Now, if many among the ecstatic crowd will be honest to themselves, the issue has never been about death or injuries at Lekki Tollgate; it has always been what qualifies as a massacre.

Did what happened on October 20th, 2020 qualify as a massacre? The panel says, contextually, it can be equated. So, the panel used ‘massacre’, in quote for extrapolation, because the panelists knew there was no massacre in the real sense of it. In this matter, there is no room for extrapolation or equation. It is either the panel says there was a massacre or not. I certainly understand the argument that one death was bad enough, but there is nowhere in the world, even where the facts add up, that 11 people can qualify as a massacre.

If the leaked document in circulation is actually what was submitted to Governor Sanwo-Olu yesterday, the state government should demand for some kind of refund on expended tax payers’ money. I can’t see any reason why it should take one year to put together the report in circulation. It is very shoddy in preparation and untidy in its assumptions and conclusions.

For some strange reasons, the report has no word for the police officers that were killed and many victims of the violent protests, especially those who lost livelihoods. Does it mean the lives of the murdered police officers are not important or they deserved to die in such undignified manner.

It is really befuddling that a panel that sat for a whole year didn’t pay attention to details and facts.

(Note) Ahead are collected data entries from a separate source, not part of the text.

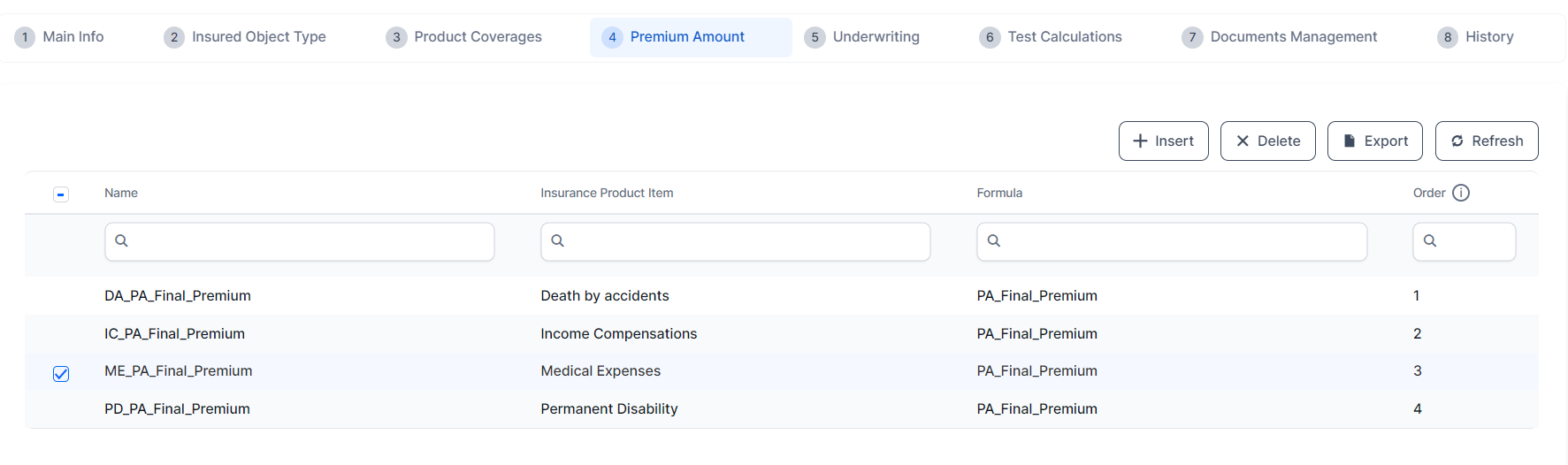
Task: Go to Test Calculations step
Action: point(1051,37)
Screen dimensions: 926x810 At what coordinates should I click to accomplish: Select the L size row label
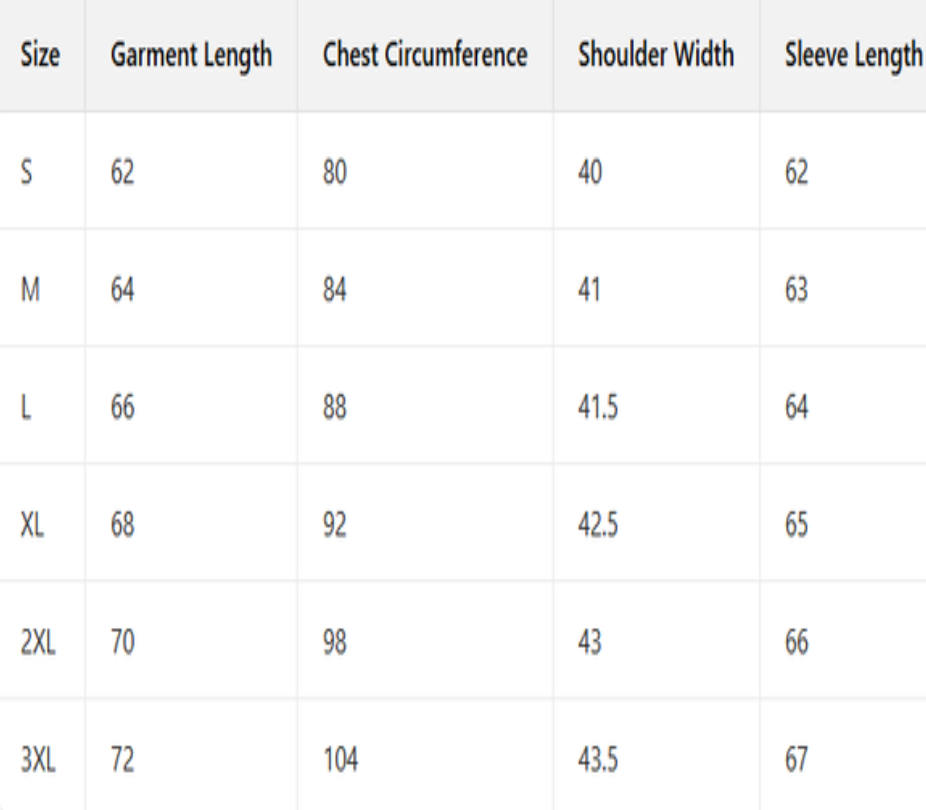coord(26,408)
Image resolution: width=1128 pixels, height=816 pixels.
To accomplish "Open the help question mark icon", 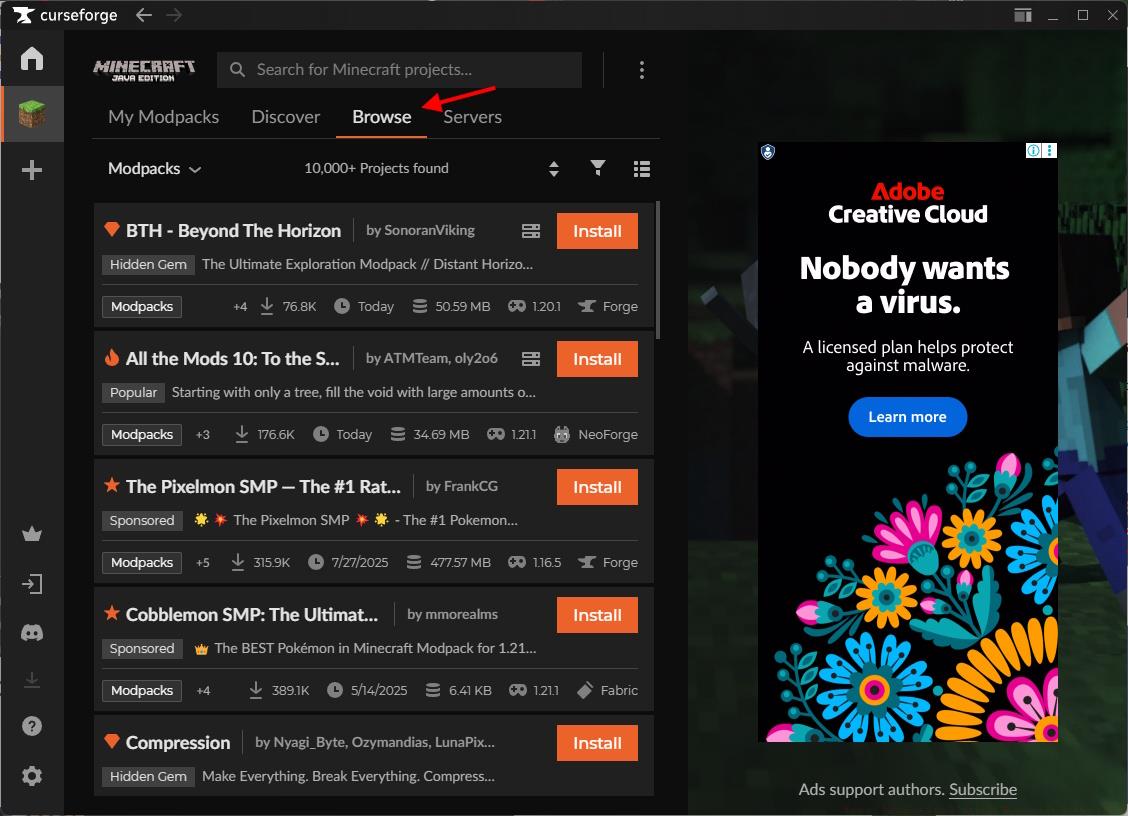I will point(32,726).
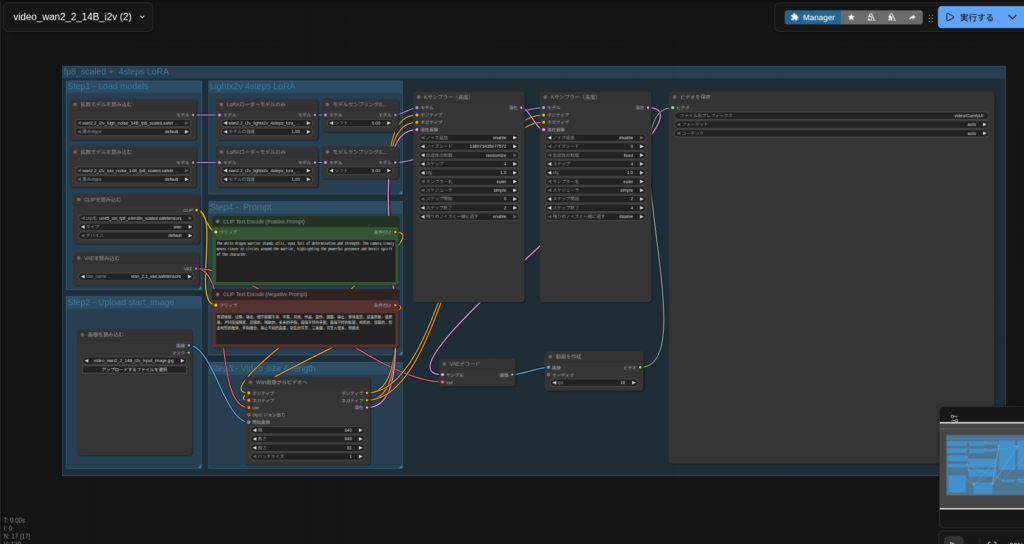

The panel listed Nathaniel Solomon, a man that granted video interview to The Punch as a deceased victim of LekkiTollgate. The video interview was published by Punch Online on September 11, 2021. Kolade Salami that was killed in April 2019 by men of SARS was named as another deceased. I have seen other posts where 3 names among the 11 listed as deceased by the Panel are said to be alive and kicking.

I guess the panel relied more on social media rumours and gist to arrive at some of the conclusions.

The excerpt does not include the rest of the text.